In December 2018, U.S.-based EcoHealth Alliance laid out a proposal to "engineer spike proteins" to infect human cells that would then be "inserted into SARS-Covid backbones" at China's Wuahn Institute of Virology, according to documents obtained via the Freedom of Information Act by the nonprofit public health research group U.S. Right to Know.
Scientists who have not been compromised say the documents make the case of a lab leak of the coronavirus all but certain.
Matt Ridley, a biologist and science writer who has written extensively about the potential lab leak, wrote: "A reckless experiment, known at the time to be reckless, probably caused the death of millions of people. Scientists and the media conspired to conceal the evidence. Let that sink in."
The 2018 EcoHealth Alliance proposal was ultimately rejected by the U.S. Department of Defense, but critics say the plans laid out in the proposal served as a "blueprint" for how to create Covid.
Dr Richard Ebright, a chemical biologist at Rutgers University in New Jersey, told DailyMail.com: "These revelations are important because the experiments in the grant proposal likely — indeed highly likely — led to the creation and release of SARS-CoV-2."
Covid was the likely result of risky gain-of-function research which was bankrolled by the U.S. taxpayer through Dr. Anthony Fauci's former department, a theory the FBI and other government agencies now subscribe to.
The principal investigator on the project is listed in the documents as Peter Daszak, president of EcoHealth.
Other team members listed on the proposal include researchers from Duke-NUS Medical School, University of North Carolina, the USGS National Wildlife Health Center, Palo Alto Research Center and the Wuhan Institute of Virology, the lab where Covid is believed to have originated from.
The proposal listed Professor Shi Zhengli — who has been dubbed the "bat lady" for her extensive work on bat coronaviruses at the Wuhan lab — as the lead on the project in China.

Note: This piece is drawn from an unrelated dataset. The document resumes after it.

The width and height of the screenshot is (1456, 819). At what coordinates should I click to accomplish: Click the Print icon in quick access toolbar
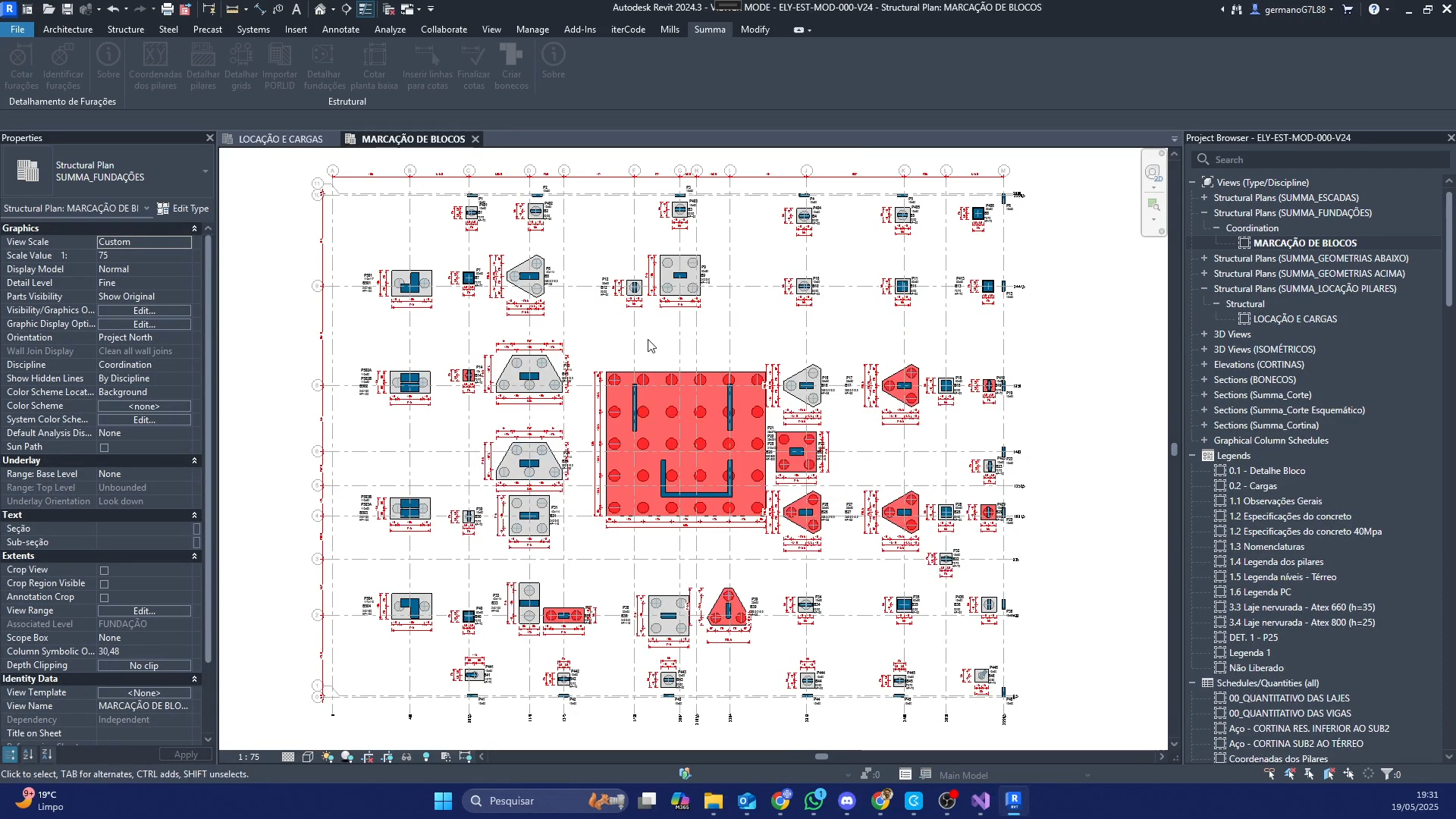pyautogui.click(x=167, y=9)
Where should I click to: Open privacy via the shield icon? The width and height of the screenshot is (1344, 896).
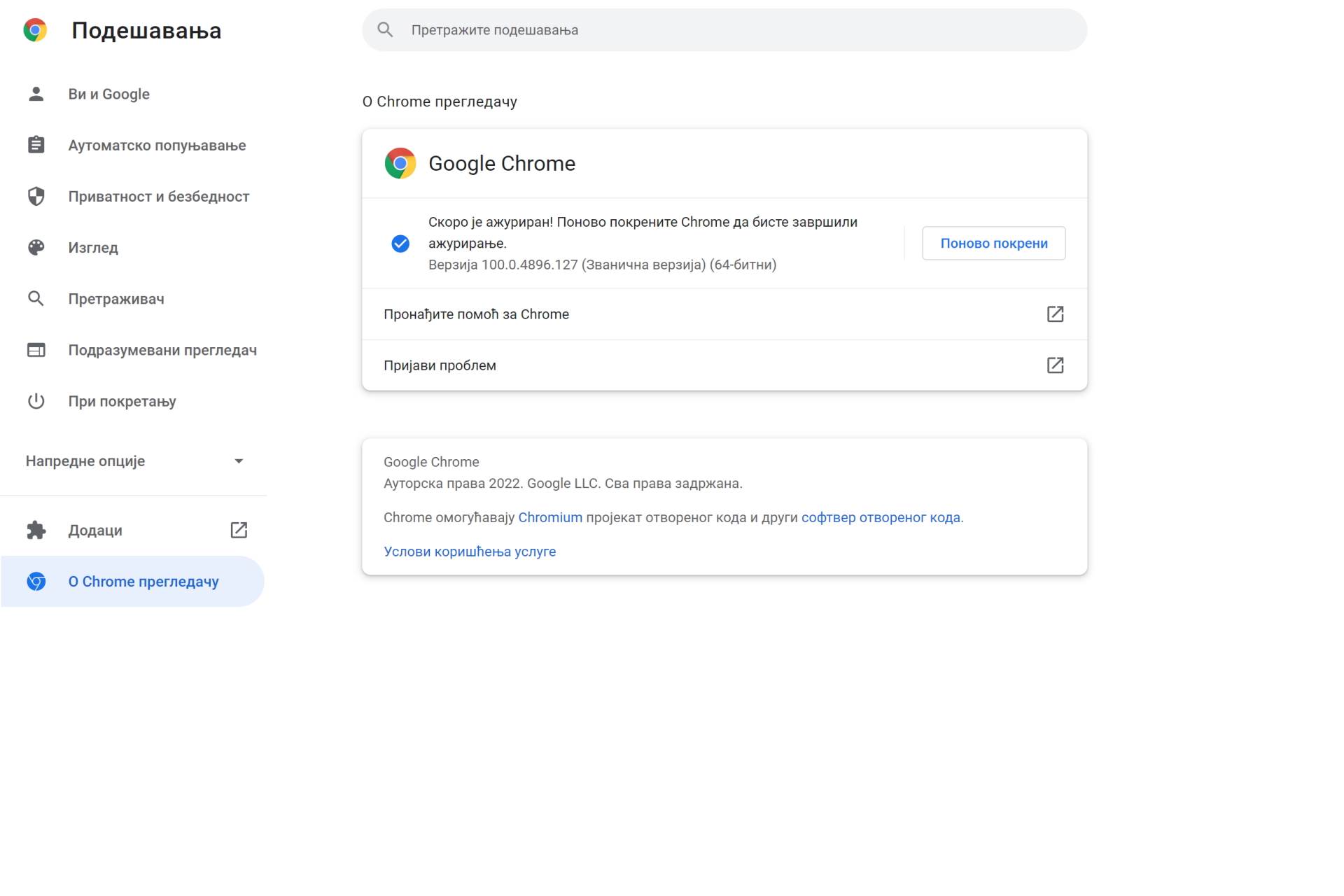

Additionally, Dr. Ralph Baric was listed as a subcontractor on the project. Dr Baric is a known expert in making recombinant coronaviruses.
The documents show the experiments were proposed to take place at the Wuhan Institute of Virology, a biosafety-level 2 (BSL-2) lab, which has fewer safety precautions for working with pandemic-potential specimens than the U.S. The use of the Wuhan lab was advertised to the Department of Defense as cost-saving.
Baric acknowledged in an edited version of the proposal that U.S. researchers would "freak out" if they knew novel coronavirus engineering and testing was being done in a BSL-2 lab.
Similar experiments in the U.S. are conducted in BSL-3 labs.
Ebright told DailyMail.com: "The new documents reveal that EcoHealth Alliance planned to use US Department of Defense funds to perform high-risk virus experiments at WIV at a biosafety level that was inadequate for research with a potential pandemic pathogen.
"The new documents also reveal that EcoHealth Alliance deliberately concealed these plans — both the plan to perform high-risk experiments at WIV and the plan to perform them using inadequate biosafety protections — from the U.S. Department of Defense in order to improve the chances of receiving funding."